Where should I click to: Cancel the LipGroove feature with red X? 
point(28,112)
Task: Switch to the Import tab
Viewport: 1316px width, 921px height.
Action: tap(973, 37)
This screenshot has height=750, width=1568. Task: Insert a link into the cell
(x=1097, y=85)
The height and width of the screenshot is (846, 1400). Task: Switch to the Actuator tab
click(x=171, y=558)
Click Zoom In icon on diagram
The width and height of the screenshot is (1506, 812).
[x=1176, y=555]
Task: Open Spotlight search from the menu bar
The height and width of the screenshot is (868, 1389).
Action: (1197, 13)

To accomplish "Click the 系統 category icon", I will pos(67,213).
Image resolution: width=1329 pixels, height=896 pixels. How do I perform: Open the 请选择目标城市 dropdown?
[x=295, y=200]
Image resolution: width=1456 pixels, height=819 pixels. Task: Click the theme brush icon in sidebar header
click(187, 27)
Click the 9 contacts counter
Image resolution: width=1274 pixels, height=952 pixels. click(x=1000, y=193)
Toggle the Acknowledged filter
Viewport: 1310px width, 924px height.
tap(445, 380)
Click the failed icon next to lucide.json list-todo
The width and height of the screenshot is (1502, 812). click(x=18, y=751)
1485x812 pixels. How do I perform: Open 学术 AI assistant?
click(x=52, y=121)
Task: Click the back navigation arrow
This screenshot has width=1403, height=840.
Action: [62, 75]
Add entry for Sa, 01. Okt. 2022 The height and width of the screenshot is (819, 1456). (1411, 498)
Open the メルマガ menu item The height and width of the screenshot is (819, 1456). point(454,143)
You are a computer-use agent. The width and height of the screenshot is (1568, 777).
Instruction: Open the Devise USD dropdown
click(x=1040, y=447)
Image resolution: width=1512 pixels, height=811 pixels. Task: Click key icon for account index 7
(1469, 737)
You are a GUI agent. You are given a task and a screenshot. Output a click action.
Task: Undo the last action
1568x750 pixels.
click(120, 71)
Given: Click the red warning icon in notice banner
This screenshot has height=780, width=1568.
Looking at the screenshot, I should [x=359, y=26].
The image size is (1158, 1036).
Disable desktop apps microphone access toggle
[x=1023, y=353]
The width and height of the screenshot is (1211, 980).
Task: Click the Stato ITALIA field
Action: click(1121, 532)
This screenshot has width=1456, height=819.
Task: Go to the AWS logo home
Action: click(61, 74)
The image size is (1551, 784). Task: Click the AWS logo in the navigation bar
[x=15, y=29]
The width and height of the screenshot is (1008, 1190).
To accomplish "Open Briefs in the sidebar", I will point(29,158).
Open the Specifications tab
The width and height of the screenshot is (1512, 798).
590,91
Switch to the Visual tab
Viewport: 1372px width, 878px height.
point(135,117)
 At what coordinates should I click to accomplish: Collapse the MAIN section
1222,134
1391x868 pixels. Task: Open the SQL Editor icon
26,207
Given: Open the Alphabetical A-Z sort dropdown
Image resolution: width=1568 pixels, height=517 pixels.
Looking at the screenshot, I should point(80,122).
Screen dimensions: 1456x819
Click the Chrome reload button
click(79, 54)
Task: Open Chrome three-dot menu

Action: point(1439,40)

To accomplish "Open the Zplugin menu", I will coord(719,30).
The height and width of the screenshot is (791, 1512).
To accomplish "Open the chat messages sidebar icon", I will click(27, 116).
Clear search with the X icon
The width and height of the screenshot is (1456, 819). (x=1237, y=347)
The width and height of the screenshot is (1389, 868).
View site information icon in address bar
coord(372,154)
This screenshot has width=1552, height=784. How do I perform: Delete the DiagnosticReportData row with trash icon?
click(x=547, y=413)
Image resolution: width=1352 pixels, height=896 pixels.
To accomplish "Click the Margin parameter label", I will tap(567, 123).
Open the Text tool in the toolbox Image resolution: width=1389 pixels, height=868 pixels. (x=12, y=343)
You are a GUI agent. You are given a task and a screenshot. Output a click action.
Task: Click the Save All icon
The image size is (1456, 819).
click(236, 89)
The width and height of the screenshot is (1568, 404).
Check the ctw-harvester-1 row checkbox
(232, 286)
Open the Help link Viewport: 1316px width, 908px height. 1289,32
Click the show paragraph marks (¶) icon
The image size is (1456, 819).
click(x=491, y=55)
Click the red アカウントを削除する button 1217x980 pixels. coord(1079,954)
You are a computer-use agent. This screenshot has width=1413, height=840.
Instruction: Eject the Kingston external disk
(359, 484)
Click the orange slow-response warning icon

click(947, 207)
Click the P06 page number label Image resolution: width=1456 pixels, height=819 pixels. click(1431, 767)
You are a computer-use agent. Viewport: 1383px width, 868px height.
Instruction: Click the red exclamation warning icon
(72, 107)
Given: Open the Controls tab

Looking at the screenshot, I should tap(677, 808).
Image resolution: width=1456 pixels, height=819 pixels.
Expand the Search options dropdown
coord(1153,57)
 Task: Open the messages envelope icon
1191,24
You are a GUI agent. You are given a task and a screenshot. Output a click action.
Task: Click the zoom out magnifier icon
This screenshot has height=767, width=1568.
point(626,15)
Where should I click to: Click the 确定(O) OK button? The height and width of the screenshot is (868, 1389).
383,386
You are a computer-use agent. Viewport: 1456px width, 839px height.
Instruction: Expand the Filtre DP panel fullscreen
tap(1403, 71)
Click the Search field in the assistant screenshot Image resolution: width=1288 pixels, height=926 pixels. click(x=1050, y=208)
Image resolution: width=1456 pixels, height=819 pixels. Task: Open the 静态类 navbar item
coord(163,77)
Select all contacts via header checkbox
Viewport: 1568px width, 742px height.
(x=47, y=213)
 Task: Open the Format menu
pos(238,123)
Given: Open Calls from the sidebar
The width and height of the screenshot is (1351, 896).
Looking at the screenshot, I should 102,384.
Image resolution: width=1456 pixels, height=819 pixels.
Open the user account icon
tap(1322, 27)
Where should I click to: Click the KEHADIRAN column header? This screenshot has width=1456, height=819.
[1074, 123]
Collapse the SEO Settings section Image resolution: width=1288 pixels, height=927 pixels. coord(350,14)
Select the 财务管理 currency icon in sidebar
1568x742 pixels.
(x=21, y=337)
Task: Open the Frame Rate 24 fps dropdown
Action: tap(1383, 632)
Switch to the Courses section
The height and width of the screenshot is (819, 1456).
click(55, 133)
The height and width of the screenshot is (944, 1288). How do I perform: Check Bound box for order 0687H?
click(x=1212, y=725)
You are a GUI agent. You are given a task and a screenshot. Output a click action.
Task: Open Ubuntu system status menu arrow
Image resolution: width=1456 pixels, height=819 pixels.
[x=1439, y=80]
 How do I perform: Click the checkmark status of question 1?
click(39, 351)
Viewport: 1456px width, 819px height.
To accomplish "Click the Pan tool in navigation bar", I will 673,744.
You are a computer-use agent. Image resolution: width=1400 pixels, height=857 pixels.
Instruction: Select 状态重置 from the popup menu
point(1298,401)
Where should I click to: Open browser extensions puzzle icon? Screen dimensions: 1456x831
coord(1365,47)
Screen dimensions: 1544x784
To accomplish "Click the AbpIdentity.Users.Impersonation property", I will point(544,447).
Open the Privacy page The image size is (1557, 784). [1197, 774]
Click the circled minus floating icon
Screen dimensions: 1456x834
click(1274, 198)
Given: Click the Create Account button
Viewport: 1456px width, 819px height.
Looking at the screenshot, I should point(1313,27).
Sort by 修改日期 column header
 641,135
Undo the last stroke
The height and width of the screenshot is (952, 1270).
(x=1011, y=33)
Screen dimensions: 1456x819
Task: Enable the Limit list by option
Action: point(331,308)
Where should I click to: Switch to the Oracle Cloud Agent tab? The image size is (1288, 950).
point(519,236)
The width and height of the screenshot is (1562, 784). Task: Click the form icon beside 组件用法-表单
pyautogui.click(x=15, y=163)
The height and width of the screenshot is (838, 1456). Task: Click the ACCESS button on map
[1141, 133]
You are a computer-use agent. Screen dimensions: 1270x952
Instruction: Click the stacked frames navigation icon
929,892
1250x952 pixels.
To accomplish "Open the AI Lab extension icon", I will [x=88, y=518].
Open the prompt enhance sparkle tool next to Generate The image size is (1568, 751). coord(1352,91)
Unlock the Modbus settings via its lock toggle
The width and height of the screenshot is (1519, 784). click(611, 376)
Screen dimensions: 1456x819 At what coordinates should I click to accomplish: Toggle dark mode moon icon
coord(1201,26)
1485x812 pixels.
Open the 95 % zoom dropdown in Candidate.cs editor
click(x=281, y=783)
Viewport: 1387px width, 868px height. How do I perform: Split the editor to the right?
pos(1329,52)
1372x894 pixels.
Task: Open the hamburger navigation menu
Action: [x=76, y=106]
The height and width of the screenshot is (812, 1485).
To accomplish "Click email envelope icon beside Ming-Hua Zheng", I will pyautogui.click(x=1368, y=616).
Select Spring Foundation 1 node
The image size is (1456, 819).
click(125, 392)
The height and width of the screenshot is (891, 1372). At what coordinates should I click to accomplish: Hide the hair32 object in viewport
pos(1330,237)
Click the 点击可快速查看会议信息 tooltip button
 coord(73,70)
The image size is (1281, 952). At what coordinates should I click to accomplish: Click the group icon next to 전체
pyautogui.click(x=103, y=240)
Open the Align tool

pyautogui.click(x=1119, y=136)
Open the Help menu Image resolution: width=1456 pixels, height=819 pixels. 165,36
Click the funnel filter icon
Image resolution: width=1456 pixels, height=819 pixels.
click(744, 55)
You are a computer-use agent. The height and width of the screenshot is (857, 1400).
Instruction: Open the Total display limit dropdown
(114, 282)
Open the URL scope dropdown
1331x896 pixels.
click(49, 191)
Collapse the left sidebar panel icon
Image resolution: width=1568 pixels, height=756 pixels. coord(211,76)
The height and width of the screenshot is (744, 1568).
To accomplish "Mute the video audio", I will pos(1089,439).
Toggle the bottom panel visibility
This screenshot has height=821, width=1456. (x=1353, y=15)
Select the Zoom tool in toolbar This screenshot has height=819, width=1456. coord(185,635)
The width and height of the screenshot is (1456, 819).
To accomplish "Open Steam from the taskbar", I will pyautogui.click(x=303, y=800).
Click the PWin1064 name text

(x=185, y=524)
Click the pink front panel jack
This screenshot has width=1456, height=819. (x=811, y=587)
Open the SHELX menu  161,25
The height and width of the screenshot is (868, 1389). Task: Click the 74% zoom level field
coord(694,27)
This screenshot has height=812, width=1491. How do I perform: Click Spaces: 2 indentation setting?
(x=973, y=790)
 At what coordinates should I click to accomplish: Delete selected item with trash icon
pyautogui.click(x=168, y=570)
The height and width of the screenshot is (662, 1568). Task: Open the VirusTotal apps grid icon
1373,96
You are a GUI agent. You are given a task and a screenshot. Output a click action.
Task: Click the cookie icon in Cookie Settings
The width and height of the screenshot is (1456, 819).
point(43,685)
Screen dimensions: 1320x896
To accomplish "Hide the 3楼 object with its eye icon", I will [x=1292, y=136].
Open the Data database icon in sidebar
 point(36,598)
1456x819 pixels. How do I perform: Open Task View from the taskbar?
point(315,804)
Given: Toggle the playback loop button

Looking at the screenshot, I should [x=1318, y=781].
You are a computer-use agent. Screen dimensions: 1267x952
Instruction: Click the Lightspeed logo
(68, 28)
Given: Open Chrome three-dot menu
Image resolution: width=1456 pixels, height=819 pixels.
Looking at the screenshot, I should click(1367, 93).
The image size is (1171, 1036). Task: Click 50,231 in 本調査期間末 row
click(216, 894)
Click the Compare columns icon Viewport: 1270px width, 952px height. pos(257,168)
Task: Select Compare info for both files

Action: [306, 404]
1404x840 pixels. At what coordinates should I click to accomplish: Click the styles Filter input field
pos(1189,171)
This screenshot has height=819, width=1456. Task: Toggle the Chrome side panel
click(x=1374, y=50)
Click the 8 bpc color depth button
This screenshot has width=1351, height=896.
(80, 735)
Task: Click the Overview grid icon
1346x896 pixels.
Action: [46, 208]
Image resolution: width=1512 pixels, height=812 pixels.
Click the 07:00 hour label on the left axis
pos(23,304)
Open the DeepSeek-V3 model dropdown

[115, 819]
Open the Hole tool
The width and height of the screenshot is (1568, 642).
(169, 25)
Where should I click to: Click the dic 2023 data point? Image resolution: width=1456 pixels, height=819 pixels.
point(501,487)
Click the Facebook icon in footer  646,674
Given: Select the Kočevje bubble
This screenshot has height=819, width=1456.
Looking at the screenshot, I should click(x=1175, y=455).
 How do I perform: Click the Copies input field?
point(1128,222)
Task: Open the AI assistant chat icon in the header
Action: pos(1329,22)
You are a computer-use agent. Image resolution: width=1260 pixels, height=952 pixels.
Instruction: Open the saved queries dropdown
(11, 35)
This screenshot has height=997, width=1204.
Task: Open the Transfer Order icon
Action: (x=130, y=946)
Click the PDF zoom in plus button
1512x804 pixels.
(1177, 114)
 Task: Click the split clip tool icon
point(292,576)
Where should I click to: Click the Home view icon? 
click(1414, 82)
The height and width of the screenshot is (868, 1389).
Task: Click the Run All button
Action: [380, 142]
● ● ● ● ●
Activity: The number of lines in the records that include "last" is what is needed, with no other words.

The completed task: 2